Me dice que después de tanta ofensiva innecesaria, la que, por cierto, llegó a Gabriela, fue a visitarle a la cárcel y tras esa última visita decidió escribir un comunicado. El comunicado se refiere a su asistide con seriedad y cuidado. Yo pienso en lo devaluado que están estos términos, y otra vez escucho las palabras de ese profesor, y otra vez el ruido de la intolerancia como un eco.

¿Adónde vamos a poner el ojo?

No es el binario, señores. No va por ahí el asunto. 

"Gaby simplemente desea que se la considere como lo que es"

Expongo estas líneas para transmitir la situación en la que hoy encontré a mi defendida. Encontré a una persona deprimida y triste por haber visto, oído y sentido estallar su nombre y apellido en los titulares de todo medio masivo de comunicación.

Encontré a una persona que hizo un largo proceso en su vida, de casi toda su vida, para conjugar su vivencia interna e individual de género, sorteando la discriminación estructural, la estigmatización y las diversas formas de violencia.

Hablé con una persona que no utiliza su identidad de género para dar lástima, mentir o pretender privilegios.

En relación a los hechos por los que la defiendo – ninguno de ellos de abuso sexual – estamos esperando fecha de juicio. A su vez, cabe considerar que la conducta violenta, dentro o fuera de la cárcel (y cualquiera sea esa conducta) es independiente del género de una persona. La justicia está para actuar en consecuencia.

Como su defensora opté por expresarme a través de este comunicado para uniformar la respuesta a una creciente demanda de “saber” que es entendible, porque es un tema que contiene aristas que nos interpelan como sociedad. Ojalá nos permitamos una discusión seria que, creo, todavía debemos profundizar. Sin embargo, para que esto sea posible, los debates deben plantearse con altura, evitando intencionales provocaciones nacidas de la intolerancia, que siembran discursos de odio, y cuidando el Estado democrático de Derecho, respetuoso de las leyes que establecen el orden, que contemplan la diversidad, y confían en la justicia.

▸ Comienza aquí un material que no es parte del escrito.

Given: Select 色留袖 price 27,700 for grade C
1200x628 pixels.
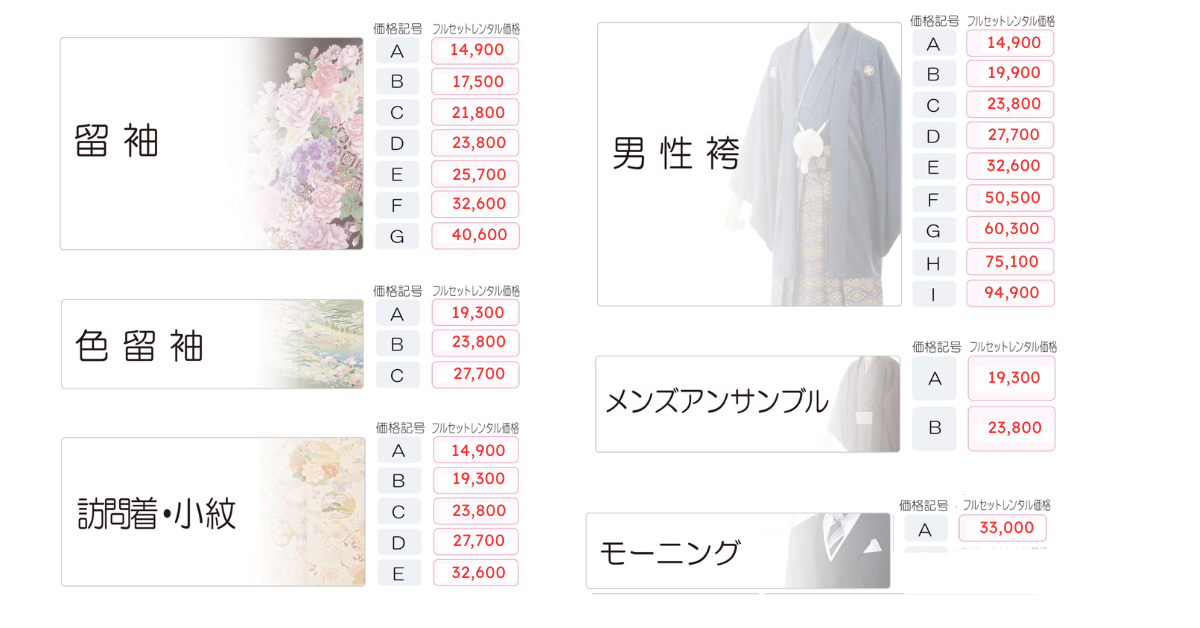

Soy Defensora Pública Penal, respeto el secreto profesional y lo que transmito ha sido autorizado por mi defendida, por lo que no puedo, ni quiero, ni debo, hablar de otras inquietudes que se me han formulado respecto de su vida privada. Gaby simplemente desea que se la considere como lo que es, una persona que no se identifica como hombre o como mujer, sabiendo que esto es aún difícil de comprender para parte de una sociedad que apenas tiene 12 años conviviendo con la ley de identidad de género.